Effects of Lipid Formulations of Amphotericin B on Activity of Human Monocytes against Aspergillus fumigatus

Abstract

The immunomodulatory effects of liposomal amphotericin B (LAMB), amphotericin B lipid complex, and amphotericin B colloidal dispersion (ABCD) on antifungal activity of human monocytes (MNCs), an important component of antifungal host defense, against Aspergillus fumigatus were compared to those of deoxycholate amphotericin B (DAMB). MNCs from healthy volunteers were incubated with 1 or 5 μg/ml DAMB and 5 or 25 μg/ml lipid formulations for 22 h.
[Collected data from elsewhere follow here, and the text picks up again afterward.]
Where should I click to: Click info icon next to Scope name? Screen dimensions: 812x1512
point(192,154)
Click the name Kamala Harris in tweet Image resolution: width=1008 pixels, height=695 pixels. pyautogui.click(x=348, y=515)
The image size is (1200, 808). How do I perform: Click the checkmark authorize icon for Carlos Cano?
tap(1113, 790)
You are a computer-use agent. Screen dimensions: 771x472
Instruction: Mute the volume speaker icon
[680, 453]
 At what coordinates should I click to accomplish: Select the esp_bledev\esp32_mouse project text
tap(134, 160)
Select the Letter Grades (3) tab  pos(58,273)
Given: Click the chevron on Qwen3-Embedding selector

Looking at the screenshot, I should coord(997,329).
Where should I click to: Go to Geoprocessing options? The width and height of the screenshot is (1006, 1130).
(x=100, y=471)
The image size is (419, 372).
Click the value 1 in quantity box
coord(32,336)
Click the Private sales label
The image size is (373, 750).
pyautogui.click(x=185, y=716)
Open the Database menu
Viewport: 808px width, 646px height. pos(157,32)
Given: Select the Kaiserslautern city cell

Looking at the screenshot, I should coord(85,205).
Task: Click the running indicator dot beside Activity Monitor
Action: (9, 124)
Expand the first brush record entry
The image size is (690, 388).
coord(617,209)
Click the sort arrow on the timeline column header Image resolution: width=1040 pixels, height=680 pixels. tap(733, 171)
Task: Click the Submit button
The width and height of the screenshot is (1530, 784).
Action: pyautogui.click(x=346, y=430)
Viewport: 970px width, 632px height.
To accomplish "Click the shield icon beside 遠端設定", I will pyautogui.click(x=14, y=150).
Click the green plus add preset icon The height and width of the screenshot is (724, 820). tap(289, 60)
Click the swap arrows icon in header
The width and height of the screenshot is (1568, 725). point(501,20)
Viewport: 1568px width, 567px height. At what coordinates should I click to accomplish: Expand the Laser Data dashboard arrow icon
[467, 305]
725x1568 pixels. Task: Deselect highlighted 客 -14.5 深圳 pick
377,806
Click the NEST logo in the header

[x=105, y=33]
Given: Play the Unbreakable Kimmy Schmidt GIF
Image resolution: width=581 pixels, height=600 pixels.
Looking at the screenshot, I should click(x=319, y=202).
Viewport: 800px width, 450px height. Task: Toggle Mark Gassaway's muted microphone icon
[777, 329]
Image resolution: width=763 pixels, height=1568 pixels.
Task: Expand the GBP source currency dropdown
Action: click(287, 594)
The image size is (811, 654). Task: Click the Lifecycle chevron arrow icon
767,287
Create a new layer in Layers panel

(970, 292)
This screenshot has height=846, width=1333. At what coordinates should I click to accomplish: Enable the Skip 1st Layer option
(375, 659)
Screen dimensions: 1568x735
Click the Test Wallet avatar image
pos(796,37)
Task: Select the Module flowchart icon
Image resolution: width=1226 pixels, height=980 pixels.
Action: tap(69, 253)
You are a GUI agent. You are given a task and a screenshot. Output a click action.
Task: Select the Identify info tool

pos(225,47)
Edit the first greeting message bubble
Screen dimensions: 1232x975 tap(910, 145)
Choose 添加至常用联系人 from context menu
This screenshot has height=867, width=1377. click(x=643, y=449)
Drug-pretreated or untreated MNCs were then washed and assayed for the following: (i) activity against A. fumigatus hyphae by XTT assay at MNC:hypha ratios of 10:1 and 20:1; (ii) production of superoxide anion (O ₂ ⁻ ) from MNCs in response to hyphae by cytochrome c reduction; (iii) production of hydrogen peroxide (H ₂ O ₂ ) and H ₂ O ₂ -dependent intracellular intermediates (DIIs), such as OH ⁻ and HOCl, from MNCs in response to A. fumigatus culture supernatant by flow cytometric measurement of dihydrorhodamine-1,2,3 oxidation. With the exception of 1 μg/ml DAMB and 5 μg/ml LAMB or ABCD at 10:1, all amphotericin B formulations at both concentrations and MNC:hypha ratios enhanced MNC-induced damage of A. fumigatus hyphae compared to results with untreated cells ( P < 0.01). While MNC O ₂ ⁻ production upon hyphal challenge, an early event in oxidative burst, was not affected by the drugs, production of H ₂ O ₂ and DIIs, late events, were significantly increased by all four drugs ( P < 0.01). At clinically relevant concentrations, both conventional amphotericin B and its lipid formulations enhance antihyphal activity of MNCs against A. fumigatus in association with significant augmentation of H ₂ O ₂ and DIIs but not O ₂ ⁻ , further demonstrating the immunomodulatory antifungal activities of these agents.